第19話 ビビアとセリアナ
「うん、どう考えても無理だわ」
改めて言い直す。
神妙な顔のビビア。
確かに大事なことだけど二回言うな。
せめて言い方を考えてくれ!
「確かに、直ぐに緑の組紐というのは現実的でないかもしれないけど…」
「いやそこじゃなくて。あんたの教えようとしてる経済術も古代語とやらも。庶民には全くおよびでないのよ。王族に下町での値切り方を教えるようなものだわ」
「うっ…」
なるほど、言い方はあれだがわかりやすい。
「庶民に必要なのは、毎日の暮らしを便利にするものでしょ。もしくは就職に有利なもの」
「随分、的確ですねビビアさん…」
思わず敬語になって話しかけてしまう。
すると久々にはん!と性悪そうな笑顔を浮かべる。
「王立の学校に行ってないってことは基本的な教養もないってことでしょ。それくらい分かるわ」
わー……それだけ現状分析は出来るのになぜに
「…でもわたくし、やってみたいのよ。わたくしに出来そうなこと、ようやく見えた気がするんだもの…そこまでのものでなくても、もっと基本的なものだって教えられると思うわ」
それでもなお引き下がらず、意思を伝える
ここに来て違和感を覚える。
今までのお姫さまだったら、「なによ!じゃあいいわよ!」みたいな感じで投げ出してそうなもんだけど…
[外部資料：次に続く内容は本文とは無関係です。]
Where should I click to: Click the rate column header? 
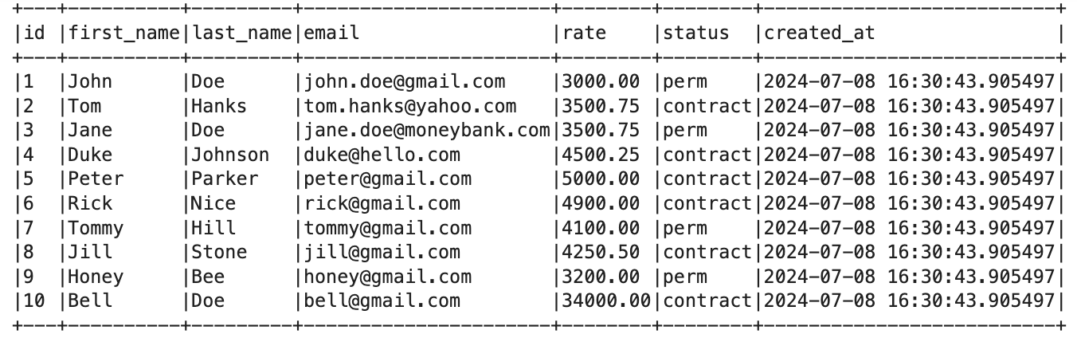[584, 33]
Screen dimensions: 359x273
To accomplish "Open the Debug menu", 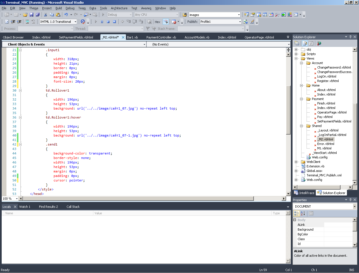I will point(70,8).
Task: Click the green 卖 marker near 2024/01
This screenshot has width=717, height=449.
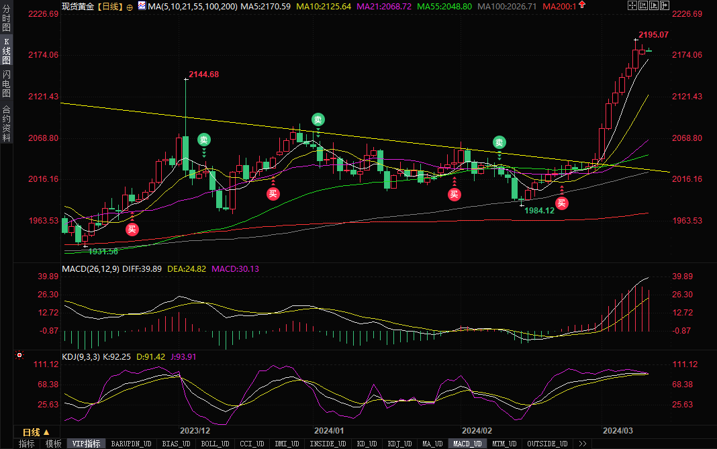Action: click(x=318, y=120)
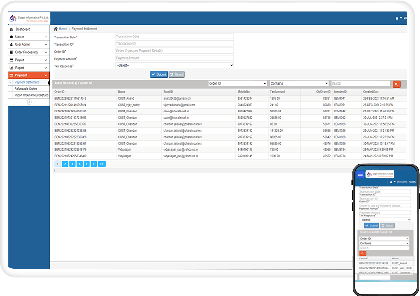Open the Refundable Orders menu item
This screenshot has height=296, width=420.
pyautogui.click(x=27, y=88)
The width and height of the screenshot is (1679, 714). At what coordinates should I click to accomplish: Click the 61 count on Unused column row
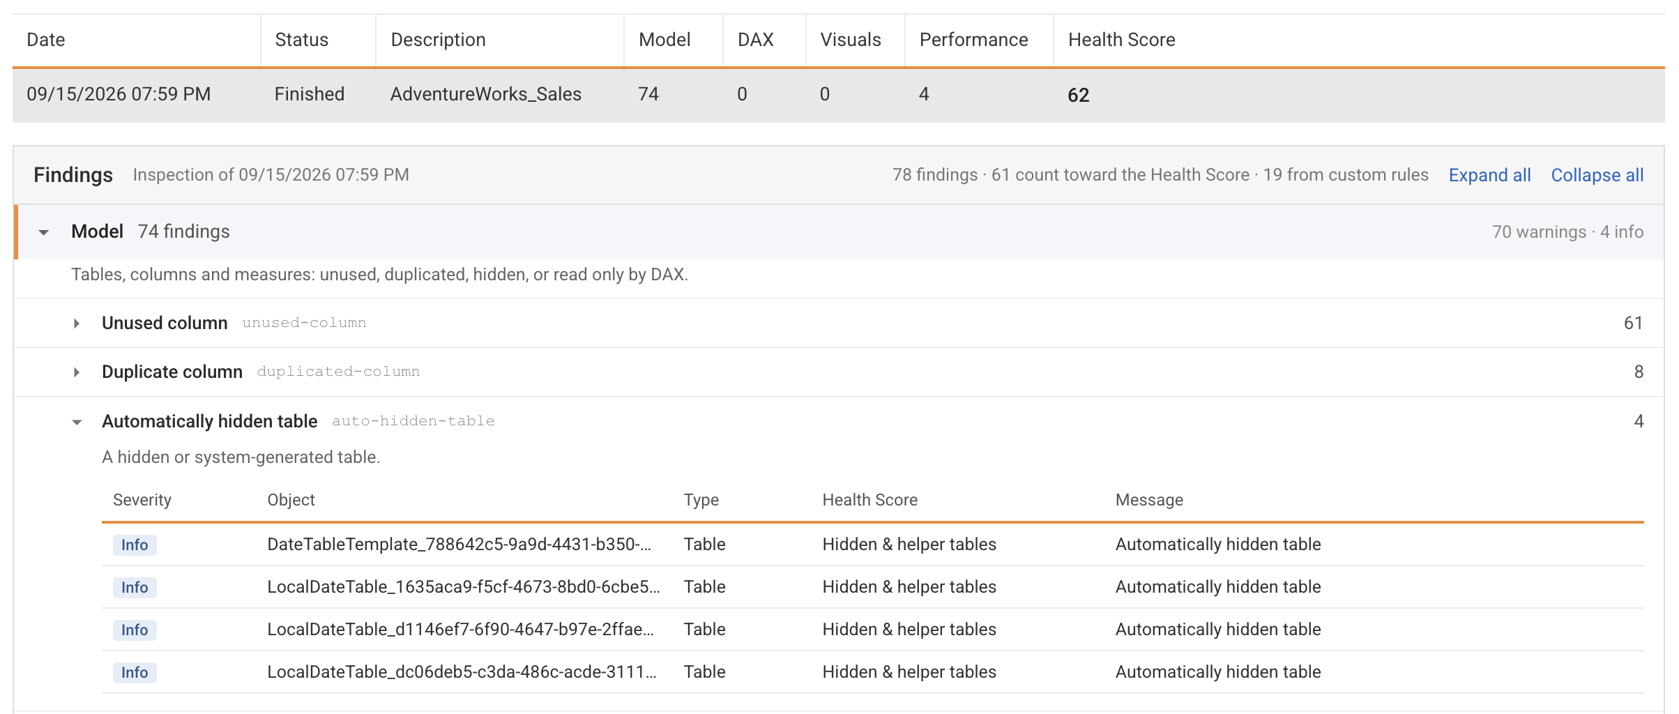[1633, 323]
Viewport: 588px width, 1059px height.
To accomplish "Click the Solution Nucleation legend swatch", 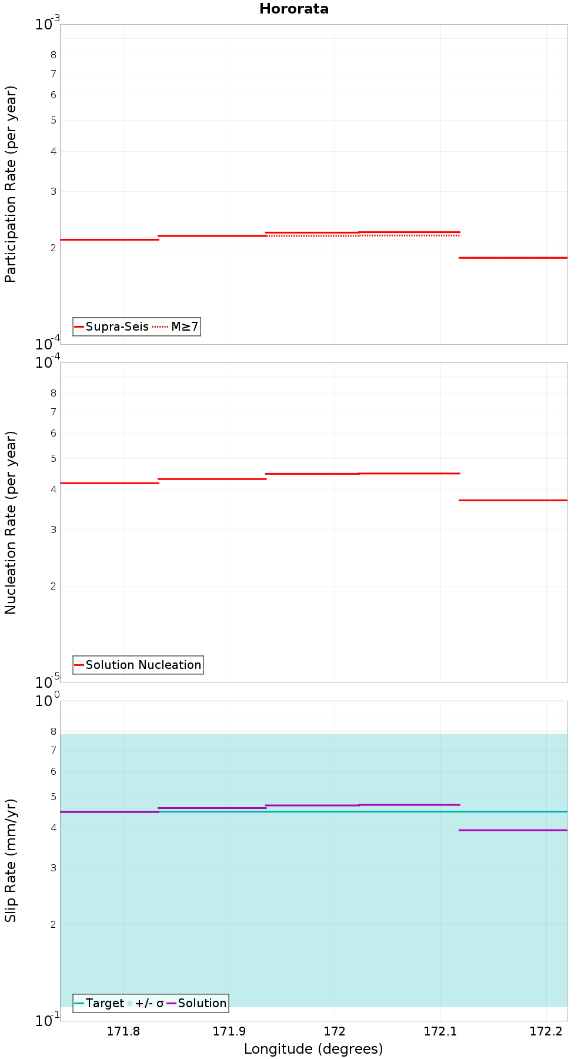I will (79, 665).
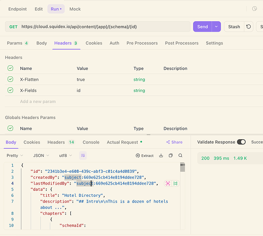Screen dimensions: 263x236
Task: Click the Share link
Action: (x=174, y=142)
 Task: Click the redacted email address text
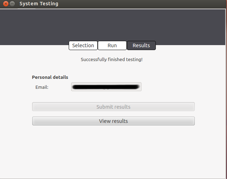coord(105,87)
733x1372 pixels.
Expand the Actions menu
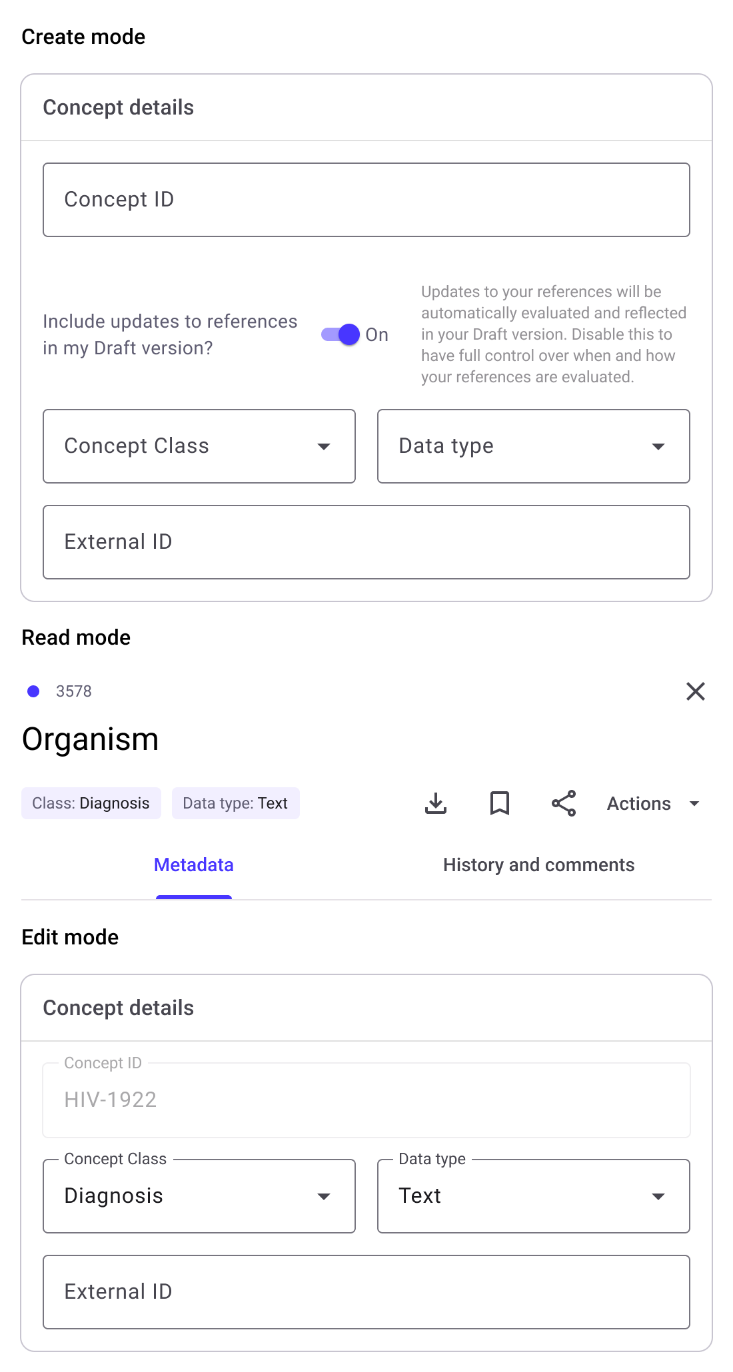[x=653, y=803]
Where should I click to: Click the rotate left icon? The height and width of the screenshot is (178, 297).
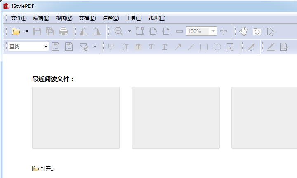(x=84, y=31)
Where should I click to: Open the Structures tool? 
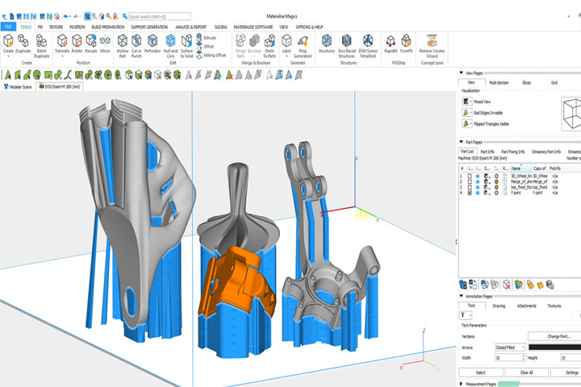[x=327, y=44]
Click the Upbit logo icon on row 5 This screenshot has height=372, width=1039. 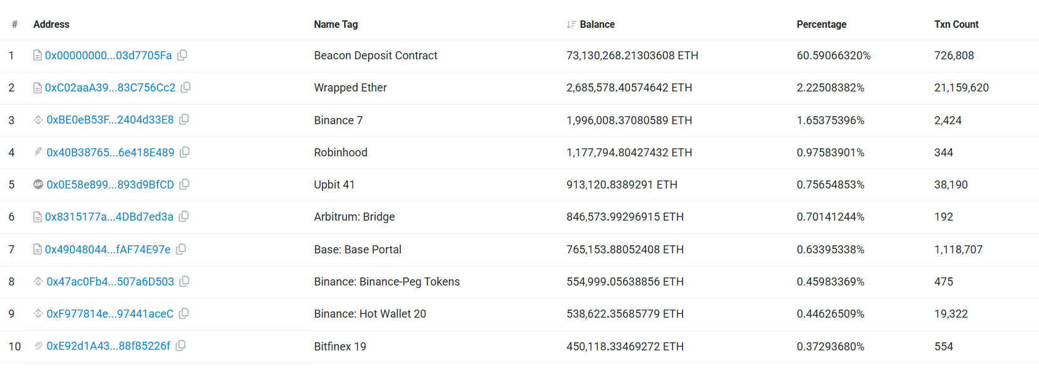(x=38, y=184)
考えると、斜め上(ある意味下?)な行動と結果は変わらないけど、前よりも、賢明さが伝わる気がする。
_本当に変わろうとしてる、のかな。
「……ふーーーん、まぁ私には関係ないし?目指すなら目指せば?て感じだけどーこの際はっきりさせていい?」
そんな健気に見えなくもない、お姫さまをバッサリ切り捨てる。
じろり、と音を立てそうな目で見据える。
「アンタ、やっぱり
あ。
そうか。
ビビアとお姫さまの違い。
違和感。
ビビアはここに来た時から、自分の現状把握がしっかり出来てた。
ある意味、客観視がここに来てからというもの、めちゃくちゃ出来てた。(だからそれを何でもっと早く出来てなかったのかというツッコミを何度したことか)
でもお姫さまは違った。
こんなはずじゃなかった、どうして今ここにいるのか理解できない。
そんな所からのスタートだった。
馴れ合いはしようとはせず、でも生活に溶け込もうと務めたビビア。
とにかく現状が理解出来ず、全てを否定して投げやりだったお姫さま。
…今のお姫さまは、ここでの生活をはじめよう、ていう気概を感じるけど。
単に性格の違いかなと思ってた。
でもそうじゃなくて。
もしかしたら、
そんな、当たり前とも言える違いのせいだったのかもしれない。